If you’ve read my review of Nerve, you’ll know that I liked it very, very much. Over the years I’ve become a fan of this composer’s work. His use of electronics is second to none; and I believe I’ve called him ‘king of cool’ before. So imagine my delight whilst listening to Rob Simonsen’s latest score for the coming-of-age dramady Love, Simon.

The overall sound is very similar to Nerve, so expect plenty of smooth synth sounds combined with a small string orchestra, piano and guitar. It’s every bit as cool as Nerve, but it is generally more upbeat.

Simonsen has me tapping my feet from the word ‘go’! “Simon and Blue” is an upbeat opening cue with the composer’s familiar sounds, crisp recording and catchy (if somewhat predictable) theme.

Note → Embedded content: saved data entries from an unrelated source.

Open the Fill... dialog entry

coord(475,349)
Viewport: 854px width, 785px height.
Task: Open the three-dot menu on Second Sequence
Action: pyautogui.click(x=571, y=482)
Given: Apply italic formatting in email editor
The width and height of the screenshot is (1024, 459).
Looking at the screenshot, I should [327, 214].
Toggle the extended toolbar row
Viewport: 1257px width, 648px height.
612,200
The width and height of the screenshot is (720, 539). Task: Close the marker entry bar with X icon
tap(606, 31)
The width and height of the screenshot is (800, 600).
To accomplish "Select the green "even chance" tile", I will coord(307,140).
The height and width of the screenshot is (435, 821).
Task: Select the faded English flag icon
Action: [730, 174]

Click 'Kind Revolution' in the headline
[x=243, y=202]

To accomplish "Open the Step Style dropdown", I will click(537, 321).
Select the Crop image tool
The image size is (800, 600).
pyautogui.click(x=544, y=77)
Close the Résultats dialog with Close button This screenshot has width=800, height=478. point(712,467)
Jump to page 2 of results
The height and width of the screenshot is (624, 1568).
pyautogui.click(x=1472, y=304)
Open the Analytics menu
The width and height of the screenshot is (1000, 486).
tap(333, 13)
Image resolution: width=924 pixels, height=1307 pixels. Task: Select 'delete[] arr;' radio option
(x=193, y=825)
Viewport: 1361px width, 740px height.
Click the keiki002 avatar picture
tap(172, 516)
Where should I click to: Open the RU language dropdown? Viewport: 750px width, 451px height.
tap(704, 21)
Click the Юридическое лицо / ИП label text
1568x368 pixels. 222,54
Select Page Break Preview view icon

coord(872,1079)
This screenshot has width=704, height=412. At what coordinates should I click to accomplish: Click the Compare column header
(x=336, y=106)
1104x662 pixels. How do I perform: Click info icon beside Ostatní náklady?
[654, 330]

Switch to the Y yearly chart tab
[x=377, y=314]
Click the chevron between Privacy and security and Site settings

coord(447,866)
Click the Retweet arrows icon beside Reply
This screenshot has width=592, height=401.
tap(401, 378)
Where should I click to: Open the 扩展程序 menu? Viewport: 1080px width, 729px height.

Due to the feel-good nature of the music, I’m also reminded of Matthew Margeson’s Eddie the Eagle. Elsewhere, some of the sounds remind me specifically of Olafur Arnalds.

Synths and string are at the centre of the score; light percussion and acoustic guitar add drive to the music, whilst piano and vocals add some intimacy to the score. In a cue like “Love, Simon” the wordless vocals are quite poignant. Elsewhere there is plenty of piano-and-synthpads to convey a sense of drama. This is the new piano-and-strings; and whilst it’s a bit cliche, it’s also very effective especially coming from someone as capable as Simonsen. The film is a love story, a coming of age drama/comedy, and a coming out story for that matter. Reviews are widely positive calling the film charming, full of heart, funny and gently touching, endearing, and even a modern classic for today’s generation. I could bestow those accolades onto Simonsen’s score without hesitation.

Like Nerve, this score offers plenty of ideas, but ultimately revolves around a few central themes or motifs. The notes/chords you hear right from the start of the album are the ones you’ll be hearing throughout the album. There’s a lot of cool stuff happening in the music. Synth-fans like me will have a field day. But ‘cool’ doesn’t always evoke a strong emotional response; ‘cool’ alone doesn’t tell stories. Some of it does get a tiny bit repetitive, so at 37 minutes the album is just long enough without outstaying its welcome. However, there are plenty of tracks where Simonsen slows things down and allows melodies, harmonies and gentle sounds to make an emotional impression. I believe that the last few tracks especially have real emotional gravitas. You can hear longing and relief. This is where the live strings really come into their own and contribute this beautiful, heart-aching sound. Great stuff. [4/5].

Love, Simon, Rob Simenson,19 tracks, 37m, Lakeshore Records 2017.